We rode about an hour and fifteen minutes upstream along a river in a small wooden boat with an outboard motor on the back. Then we reached a large lagoon, just as the sun was setting. There were five of us in the boat: two young female German tourists, two native guides, and myself. We fished piranhas for about an hour, having little luck, though the guide and boat driver did catch a few. The mosquitos were thick, swarming and biting us, even through our clothing. My hands and back itched, though thankfully they stayed away from my face. They completely ignored the tropical strength insect repellant I applied.
When it was truly dark, we left the fishing spot and cruised along the edge of the lagoon, the guide tracing his flashlight along the shore. He spotted a pair of red eyes, though we couldn’t see them, and told the driver to kill the engine. We approached on paddle, and he perched on the front of the boat. Then he leaned down, and in one swift motion grabbed a caiman by it’s neck. It struggled a little at first, but soon stopped, and sat calmly in his grasp.

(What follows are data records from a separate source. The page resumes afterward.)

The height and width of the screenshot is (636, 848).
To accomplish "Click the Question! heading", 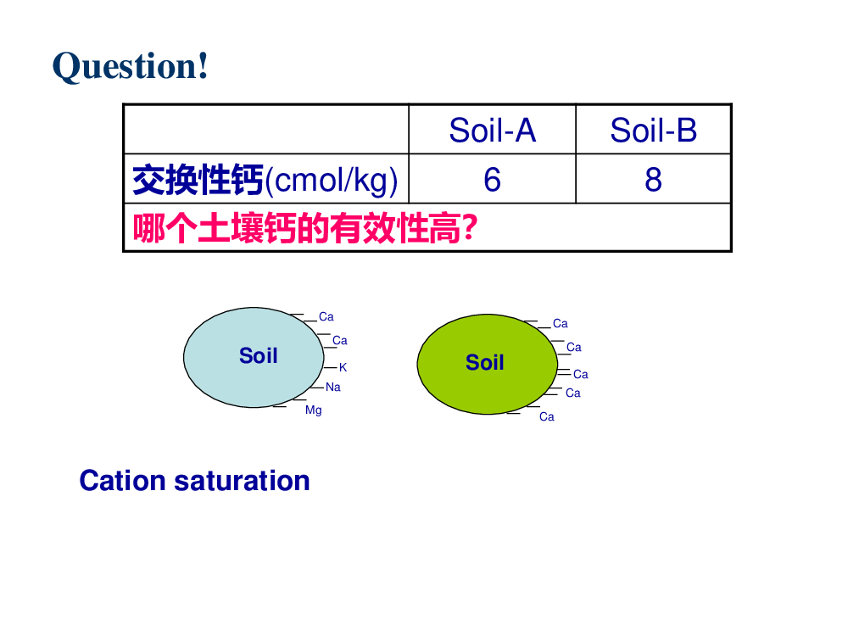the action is tap(131, 66).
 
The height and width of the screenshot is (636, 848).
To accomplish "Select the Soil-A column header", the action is tap(492, 131).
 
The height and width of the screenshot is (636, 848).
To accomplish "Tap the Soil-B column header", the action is tap(653, 131).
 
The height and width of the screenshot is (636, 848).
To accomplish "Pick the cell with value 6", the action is tap(492, 180).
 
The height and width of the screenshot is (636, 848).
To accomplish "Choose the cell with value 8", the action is tap(653, 180).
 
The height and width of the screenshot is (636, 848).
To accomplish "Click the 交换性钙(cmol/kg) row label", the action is tap(265, 180).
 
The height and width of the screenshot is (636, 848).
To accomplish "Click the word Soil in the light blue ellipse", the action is tap(259, 356).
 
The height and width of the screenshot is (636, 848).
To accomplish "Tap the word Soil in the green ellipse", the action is tap(484, 362).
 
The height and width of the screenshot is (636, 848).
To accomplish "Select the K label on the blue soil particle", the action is tap(343, 368).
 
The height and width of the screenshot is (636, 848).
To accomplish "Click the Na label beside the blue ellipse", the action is tap(333, 388).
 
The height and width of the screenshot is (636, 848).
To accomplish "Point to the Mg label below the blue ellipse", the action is tap(314, 410).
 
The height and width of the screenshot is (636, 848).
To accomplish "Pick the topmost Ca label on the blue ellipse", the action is tap(326, 317).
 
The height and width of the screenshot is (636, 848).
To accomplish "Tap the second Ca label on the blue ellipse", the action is tap(340, 341).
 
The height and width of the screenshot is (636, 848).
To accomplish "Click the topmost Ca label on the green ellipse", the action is tap(561, 324).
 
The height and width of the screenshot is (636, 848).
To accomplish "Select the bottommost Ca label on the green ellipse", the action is tap(547, 417).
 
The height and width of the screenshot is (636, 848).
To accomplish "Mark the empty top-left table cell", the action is tap(266, 129).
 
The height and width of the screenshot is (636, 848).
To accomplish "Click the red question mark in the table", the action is tap(471, 227).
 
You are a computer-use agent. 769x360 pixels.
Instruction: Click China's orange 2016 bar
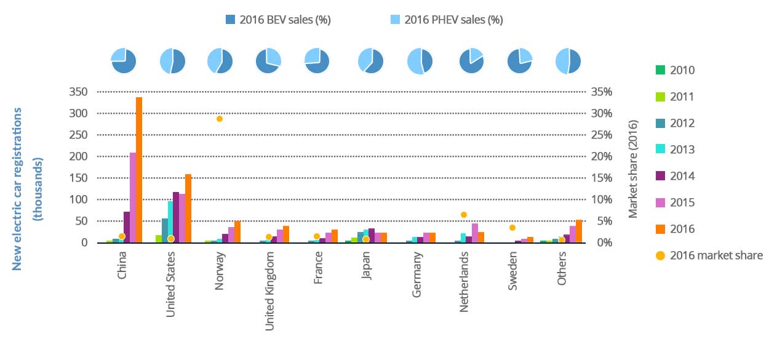click(x=139, y=170)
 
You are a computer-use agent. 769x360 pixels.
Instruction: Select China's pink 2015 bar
click(x=132, y=198)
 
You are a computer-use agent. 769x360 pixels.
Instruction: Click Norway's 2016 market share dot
click(x=219, y=119)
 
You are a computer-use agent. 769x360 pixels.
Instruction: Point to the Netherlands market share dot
click(x=464, y=215)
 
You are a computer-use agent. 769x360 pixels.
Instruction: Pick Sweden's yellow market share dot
click(x=512, y=228)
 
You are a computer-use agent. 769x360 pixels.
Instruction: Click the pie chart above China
click(x=123, y=61)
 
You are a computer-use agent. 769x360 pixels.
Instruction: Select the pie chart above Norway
click(x=220, y=61)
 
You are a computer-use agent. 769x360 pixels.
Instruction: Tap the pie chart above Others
click(x=568, y=61)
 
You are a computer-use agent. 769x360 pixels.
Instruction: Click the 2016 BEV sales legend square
click(x=231, y=20)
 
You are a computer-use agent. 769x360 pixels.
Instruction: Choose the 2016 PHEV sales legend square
click(x=396, y=20)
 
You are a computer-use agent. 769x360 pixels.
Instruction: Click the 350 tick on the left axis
click(x=81, y=92)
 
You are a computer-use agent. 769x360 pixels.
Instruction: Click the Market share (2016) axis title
click(x=633, y=167)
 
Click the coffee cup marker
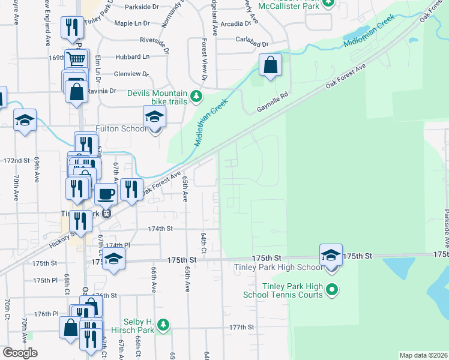click(x=106, y=194)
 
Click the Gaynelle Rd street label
click(x=273, y=103)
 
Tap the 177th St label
click(x=242, y=327)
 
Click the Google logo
click(x=20, y=353)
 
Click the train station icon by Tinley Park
click(x=106, y=213)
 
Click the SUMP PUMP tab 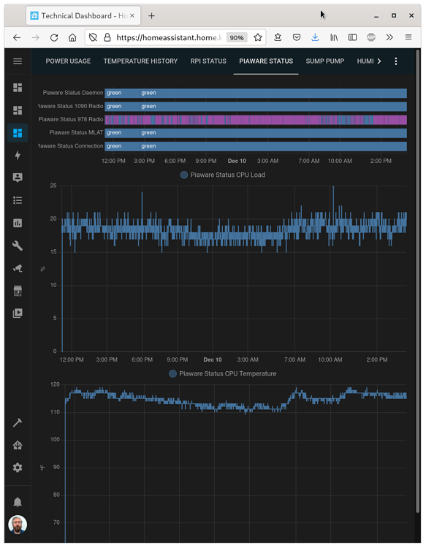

The guide showed us how to hold the caiman, first taking it’s tail, for in addition to it’s razor sharp teeth, it’s tail could also do a fair amount of damage, and second taking it’s neck, just below the jaw, so it couldn’t bit. It had a smooth, soft belly, and hard scales on its back. The guide showed us how it had two sets of eyelids, one semi-transparent so it could see underwater, the other normal skin to keep out light and protect the eyes.